FRIDAY, March 29, 2024
nationthailand

Myanmar banks ‘facing five key challenges’

Myanmar banks ‘facing five key challenges’

MYANMAR’S HOPE of becoming an investment destination in Asean may fade away if the country fails to address five major challenges in its financial sector, experts said at the launch of a GIZ banking report titled “Myanmar’s Financial Sector: A Challenging Environment for Banks” last week.

During a PowerPoint presentation and a panel discussion, bankers and economists discussed the key challenges – human resources, technology and infrastructure, building trust, well-sequenced implementation of the new Financial Institutions Law, and the exchange rate.
According to San Thein, an expert on financial-sector development at GIZ, a German company that specialises in international development, Myanmar has the least developed financial sector of all the countries in Southeast Asia, and the sector cannot adequately fulfil its role as a financial intermediary. 
“Capital and insurance markets still only play a minor role, and the financial sector continues to be dominated by banks. Despite the current reforms, the legal framework as well as financial infrastructure of the banking industry still has a long way to go in order to meet international standards,” he said.
San Thein said the state-owned banks, which currently account for about half of the assets in the sector, needed more reforms or liberalisation. However, given the low level of banking-sector development and the size of the potential market, growth potential continues to look promising.
Salai Om Ki, an expert on national financial-sector development at GIZ, said global views on the performance of Myanmar’s financial sector played a dominant role in attracting foreign direct investment. 
He pointed out that the World Economic Forum’s Global Competitiveness Index (2015-2016) ranked Myanmar 131st out of 140 analysed countries, and in terms of ease of access to loans, Myanmar ranked at the bottom end.
Likewise, in the World Bank’s recent “Doing Business” report, Myanmar ranked 170th out of 190 economies, and 175th in terms of getting credit. 
“According to the WB report, when foreign investors are thinking to invest in Myanmar, there are 169 countries ahead of us, and only 20 countries behind us. We have to be aware that investors have many other options,” he said.
Om Ki said that Myanmar was very weak in credit-guarantee programmes, as there is no credit bureau or credit-rating agency. He also considers low insurance awareness, limited development of information-technology systems, and very limited access to basic financial services as major challenges to Myanmar’s financial sector. 
However, he foresees more trade financing, more loans to the agricultural sector and small and medium-sized enterprises, further liberalisation of the insurance sector and the potential entry of foreign insurance companies in the next few years.
According to Soe Thein, a consultant for Asia Green Development Bank, independence of the Central Bank of Myanmar (CBM) is the most important factor in the nation’s financial-sector development.
“Whether a financial sector is mature or not entirely depends on how independent the central bank is.
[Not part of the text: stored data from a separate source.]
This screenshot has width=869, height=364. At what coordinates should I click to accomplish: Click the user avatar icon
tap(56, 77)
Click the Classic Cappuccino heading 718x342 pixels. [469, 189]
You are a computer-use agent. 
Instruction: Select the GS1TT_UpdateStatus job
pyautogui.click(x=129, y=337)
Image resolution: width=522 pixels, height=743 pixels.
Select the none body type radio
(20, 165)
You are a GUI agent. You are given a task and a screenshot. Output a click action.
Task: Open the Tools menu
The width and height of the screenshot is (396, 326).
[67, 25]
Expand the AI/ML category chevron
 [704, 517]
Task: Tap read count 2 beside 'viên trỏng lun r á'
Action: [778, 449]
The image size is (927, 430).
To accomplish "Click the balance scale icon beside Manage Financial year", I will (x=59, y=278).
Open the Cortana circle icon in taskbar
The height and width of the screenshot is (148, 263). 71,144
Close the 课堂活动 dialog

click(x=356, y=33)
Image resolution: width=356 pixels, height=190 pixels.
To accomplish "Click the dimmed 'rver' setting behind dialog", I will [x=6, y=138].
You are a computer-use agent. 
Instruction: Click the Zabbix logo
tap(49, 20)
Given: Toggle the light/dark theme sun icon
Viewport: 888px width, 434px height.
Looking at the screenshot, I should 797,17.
CBM needs to set proper prudential regulations as soon as possible,” he said.
He said that things could not be achieved overnight, as there was a lot of room for improvement. However, he welcomed competition in the banking industry.
“It is very important to ensure fair competition. But if it becomes excessive competition, they are unintentionally destroying themselves. Excessive competition is frequently seen among local banks,” he said.
“And fear factor is very extreme here. We do not need to worry about foreign banks’ entry. Only competition will improve local banks. And foreign banks cannot stand alone. They also need local partners.”
Thein Zaw, executive vice chairman of Shwe Bank, said safety measurements and strong institutions were needed for Myanmar’s development. He suggested changing the mindset of civil servants. He said it was the best time to change their mindsets, as the new democratic government was making efforts to move Myanmar forward. 
Mya Than, ex-chairman of Myanmar Oriental Bank, questioned local banks’ readiness for regional integration. 
“Local banks need to focus on capacity building. They need to adopt modern concepts in their ways of doing business. 
And the central bank needs to undertake necessary reforms very rapidly and boldly,” he said.
The bankers suggested proper preparation for depreciation of the kyat against the US dollar, as poor and middle-class people would suffer the affects of a weaker currency.
Soe Thein said: “Fundamentals are very weak in Myanmar, and the US currency [is getting] stronger after the recent presidential election. So kyat depreciation will continue over the next two to three years.
“We cannot stop it, as it is beyond our control. So we need to find ways to withstand the affects.” 
Mya Than said the black market was too strong to control in Myanmar. He believes maintaining market stability is more important than controlling the exchange rate. He urged the central bank to cooperate with relevant ministries such as Commerce, Planning and Finance to resolve inflationary pressures. 
“The black market must be terminated to control the exchange rate and to maintain macroeconomic stability. But it will take time. Now it is very important to make informal players as weak as possible,” he said.